Can nail-biting and thumb-sucking be a healthy habit?

July 25, 2016

Good news for parents who have struggled to get their kids to take their fingers out of their mouths: nail biting and thumb-sucking might have health benefits.

Those habits, scientists found in a recent study, were linked to less risk of allergies to a host of things — including dust mites, animals, and common molds.

The findings support what’s known as the "hygiene hypothesis," or the idea that a too-clean environment is to blame for the rise of children’s allergies. According to the hypothesis, children who are exposed to some germs early in life develop immune systems that can tolerate contact with different allergens.

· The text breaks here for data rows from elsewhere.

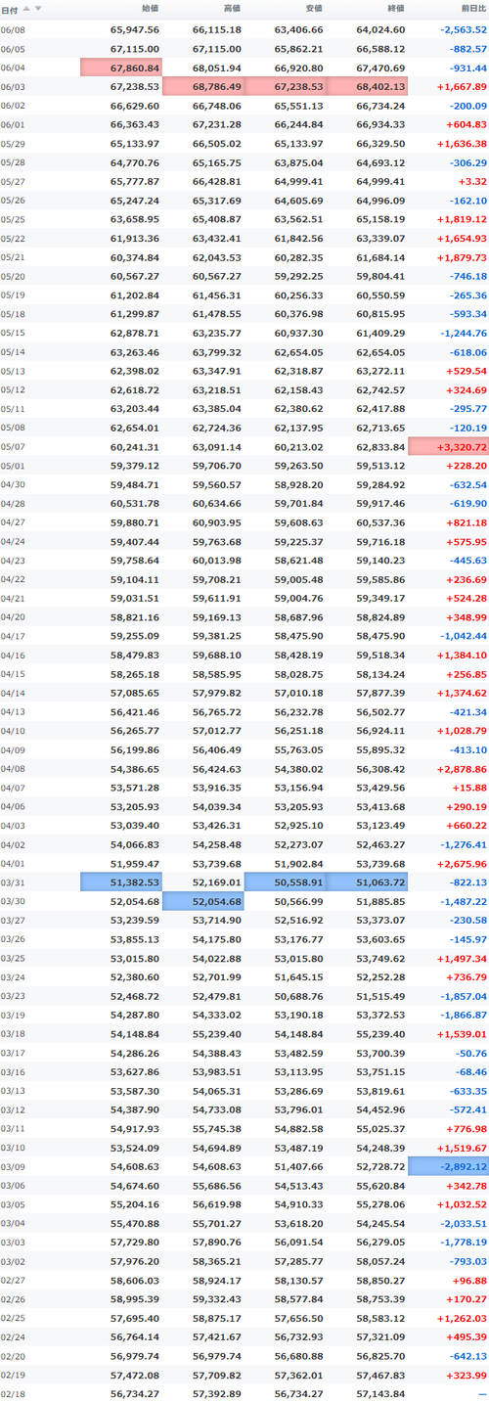
Task: Select the 03/31 date cell
Action: (x=13, y=882)
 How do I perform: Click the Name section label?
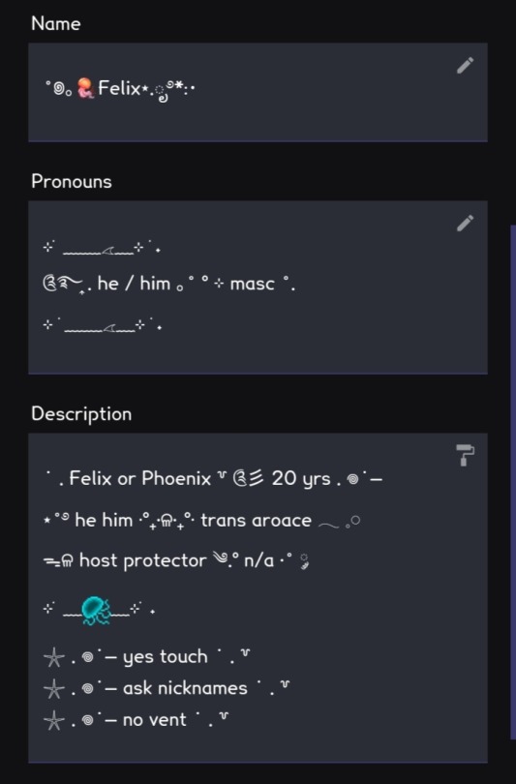coord(56,23)
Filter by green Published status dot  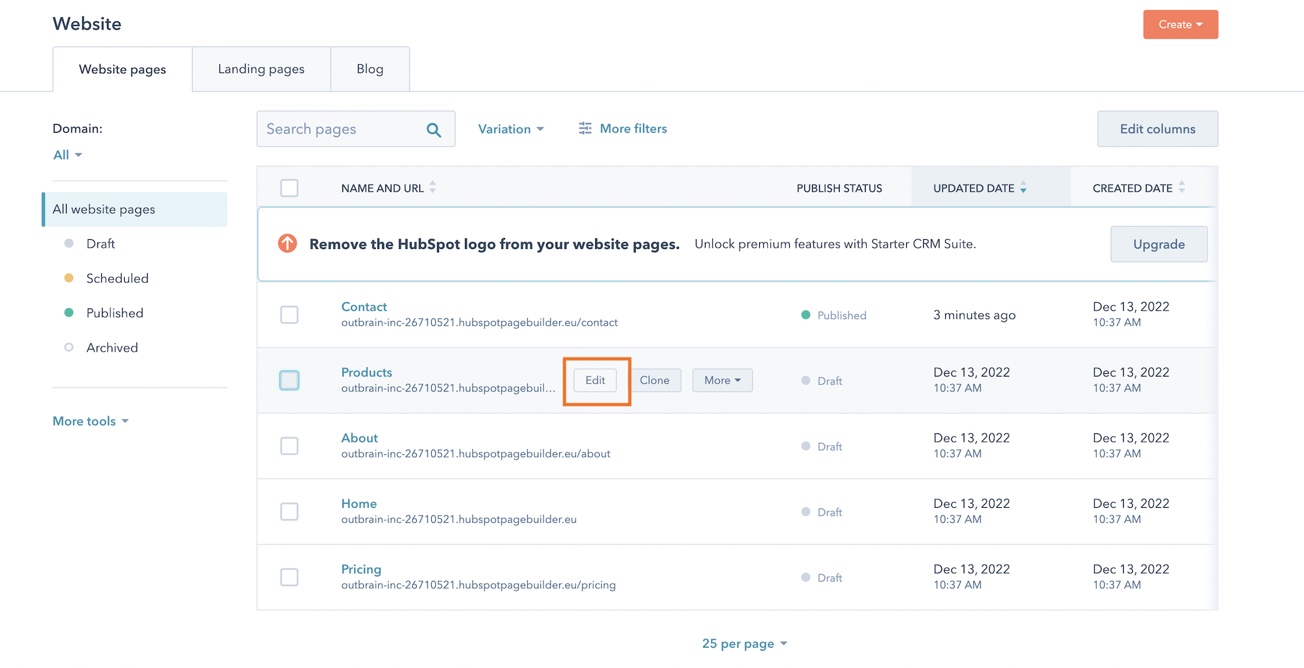(69, 313)
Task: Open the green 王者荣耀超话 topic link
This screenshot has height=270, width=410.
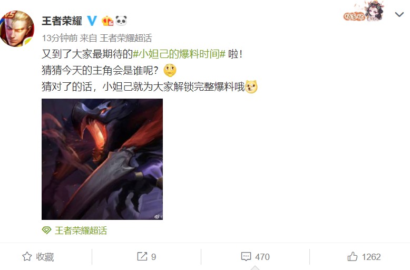Action: pyautogui.click(x=81, y=230)
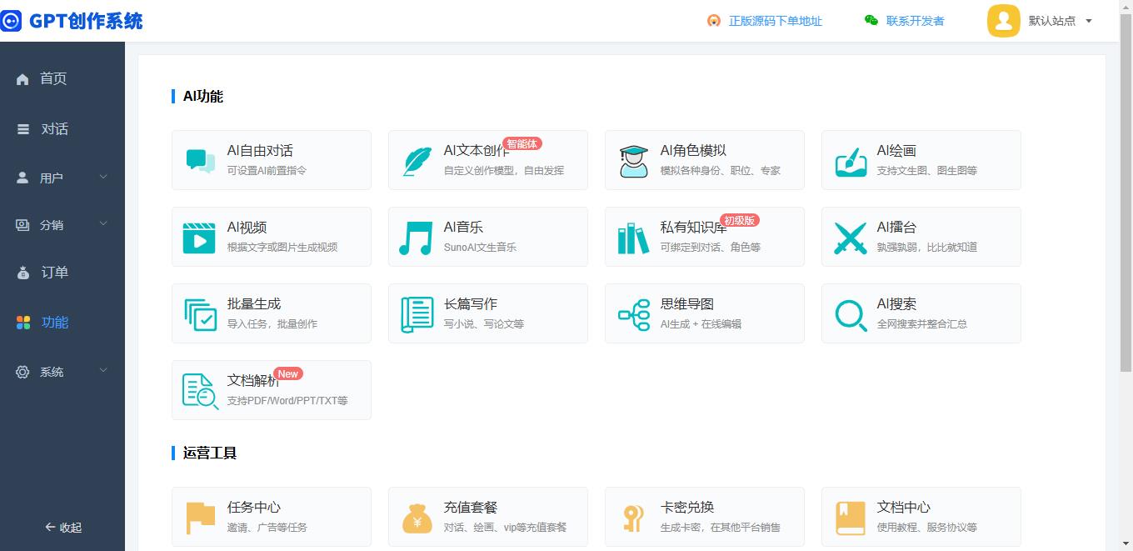Open the 充值套餐 money bag icon
Viewport: 1133px width, 551px height.
(x=417, y=518)
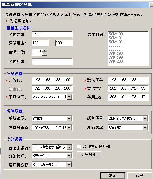Screen dimensions: 153x179
Task: Focus the 名称前缀 text field
Action: [x=52, y=34]

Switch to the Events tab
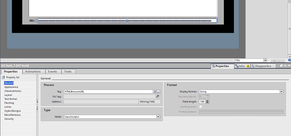click(x=52, y=71)
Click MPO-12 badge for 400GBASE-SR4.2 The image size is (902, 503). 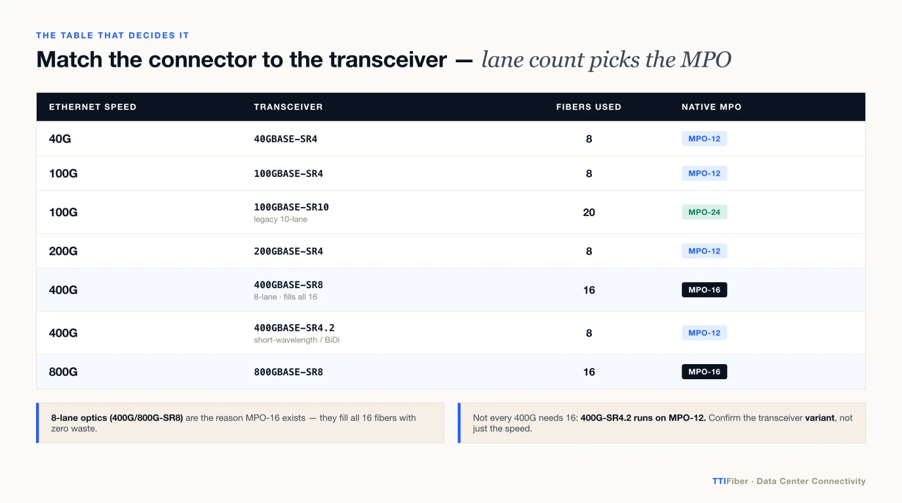[704, 333]
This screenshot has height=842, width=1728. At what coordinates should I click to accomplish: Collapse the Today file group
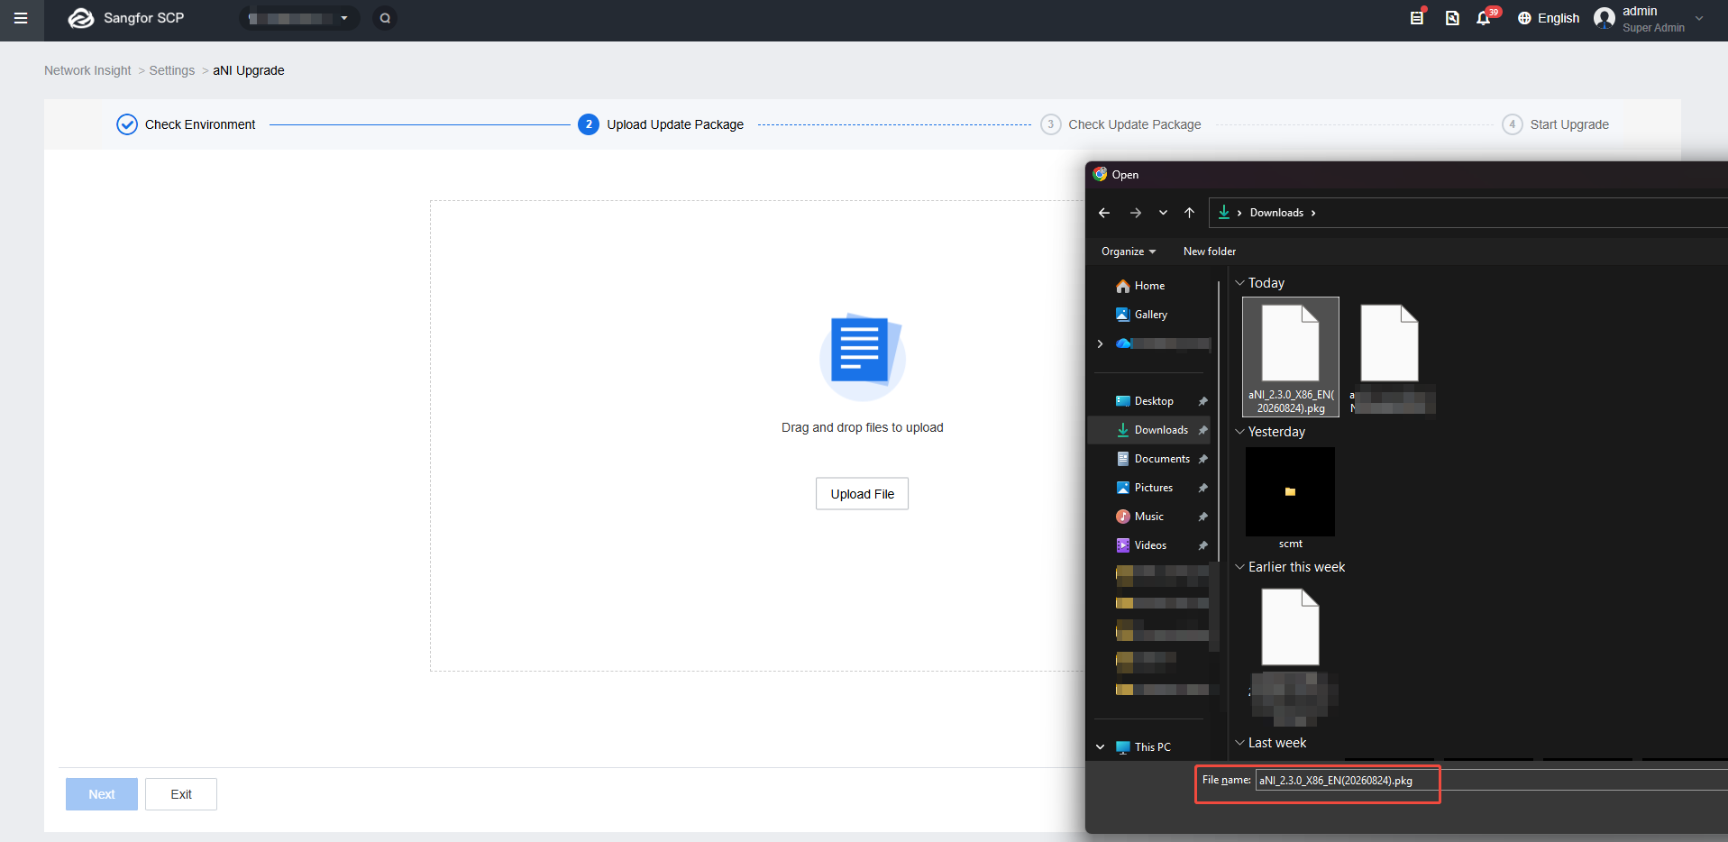tap(1239, 283)
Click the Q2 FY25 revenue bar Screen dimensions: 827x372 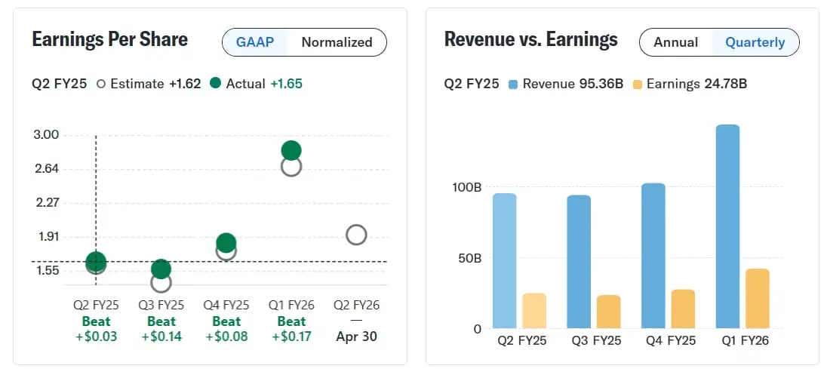tap(504, 261)
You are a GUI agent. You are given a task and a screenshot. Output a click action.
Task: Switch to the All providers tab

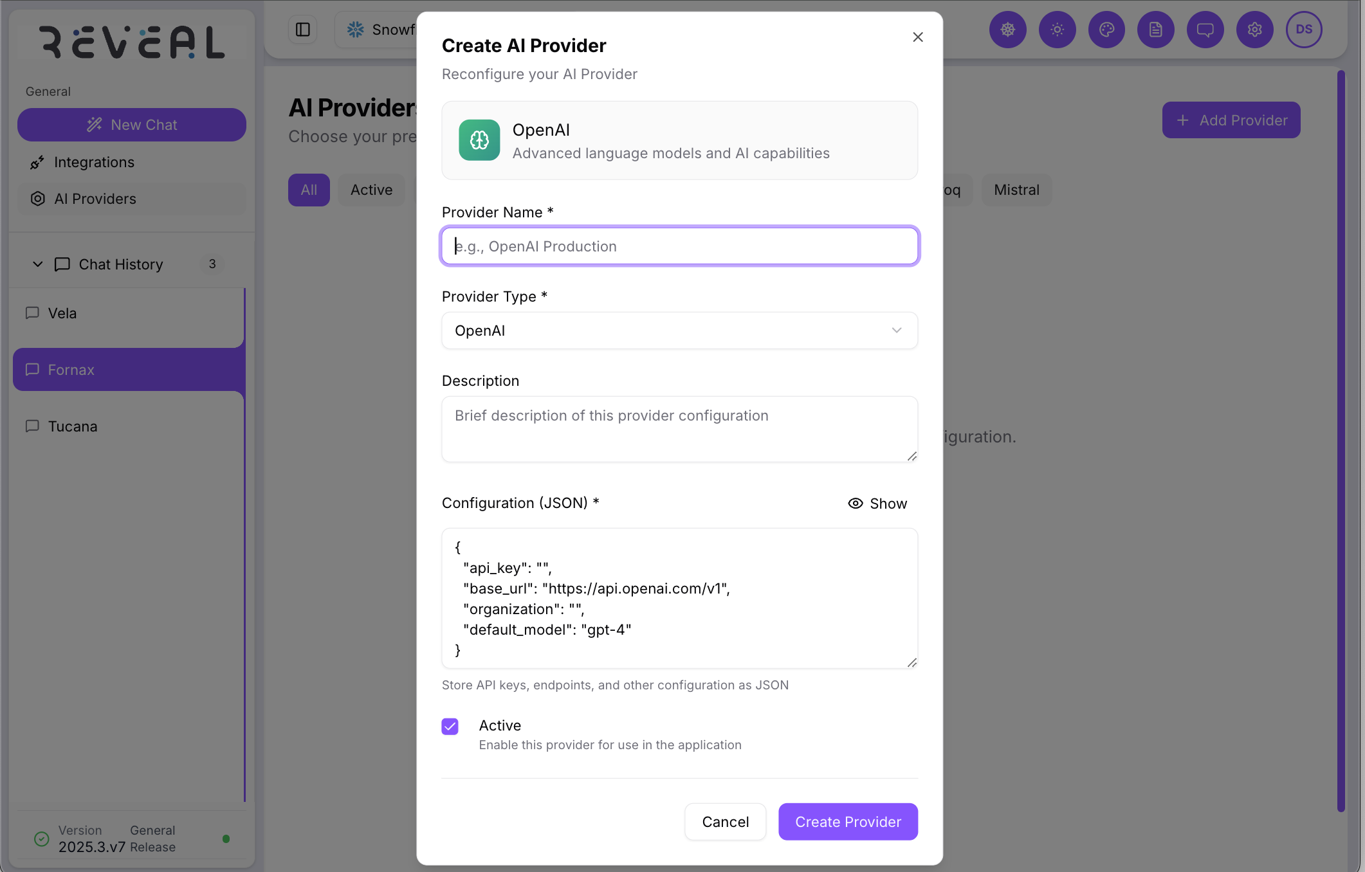(x=309, y=190)
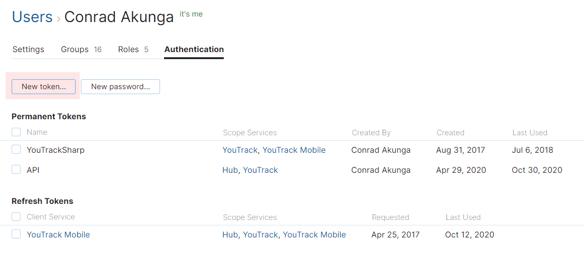Open the Settings tab

tap(28, 50)
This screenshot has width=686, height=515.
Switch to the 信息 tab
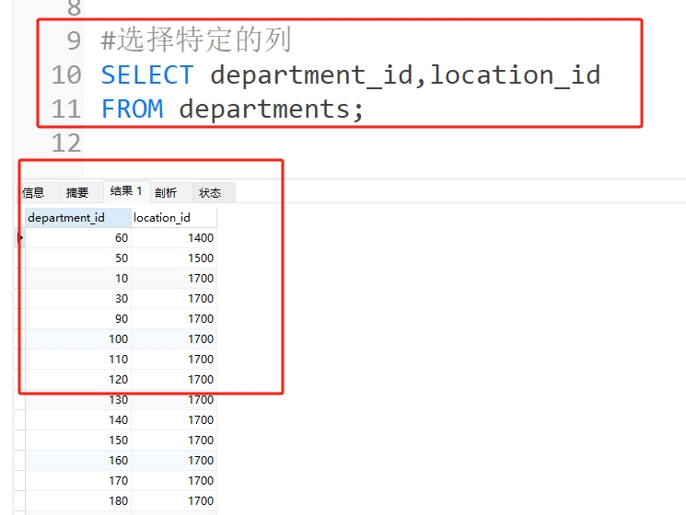[33, 192]
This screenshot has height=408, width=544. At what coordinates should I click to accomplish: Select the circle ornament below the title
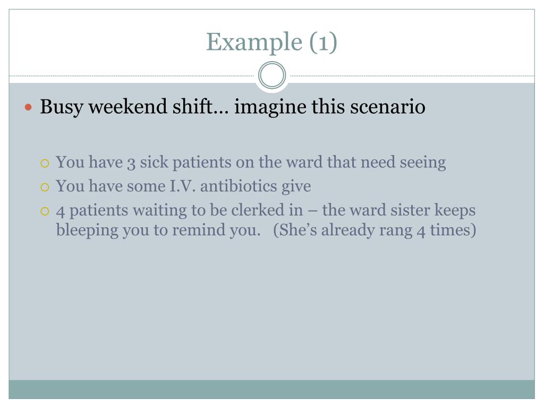tap(272, 75)
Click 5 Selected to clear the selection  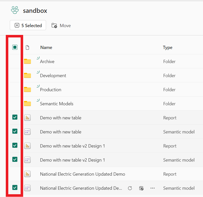click(x=28, y=25)
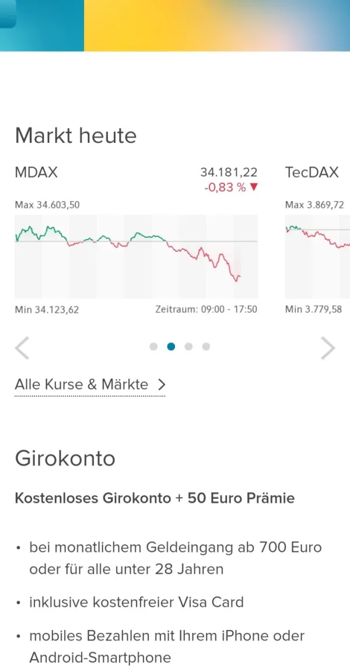Switch to the third carousel page dot
This screenshot has height=668, width=350.
tap(188, 347)
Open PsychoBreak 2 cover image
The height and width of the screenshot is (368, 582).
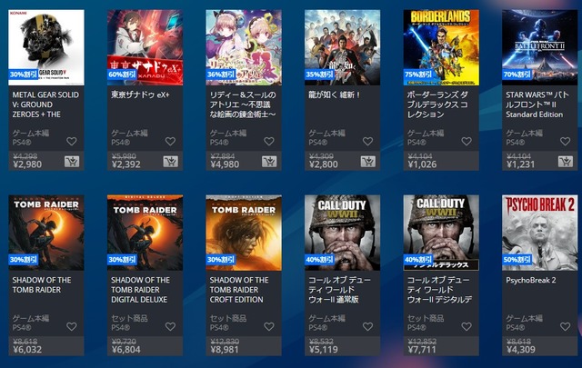pos(539,233)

Other research has shown that children who own pets, attend day care, live on a farm or have many siblings tend to be less prone to allergies. One study found that babies whose mothers cleaned their pacifiers by sucking the object clean were less at risk for asthma.

For the nail biting and thumb-sucking study, about 1,000 children from New Zealand participated and were assessed periodically, starting at age 3.

A skin-prick test was used to see if there was an allergic reaction to common allergens. The nail biters and thumb-suckers were significantly less likely to test positive for many allergies when they were 13 and 32 years old. But their oral habits didn’t have any bearing on their risk of having asthma or hay fever, the New Zealand researchers noted.

Of course, there are other concerns around nail-biting and thumb-sucking, among them: gum injury and social stigma. Acknowledging these concerns, the authors said that they are not making any recommendations.

"Although we do not suggest that children should be encouraged to take up these oral habits," they wrote, "the findings suggest that thumb-sucking and nail-biting reduce the risk for developing sensitization to common (allergens)."

Their findings appear in a recent issue of the journal Pediatrics.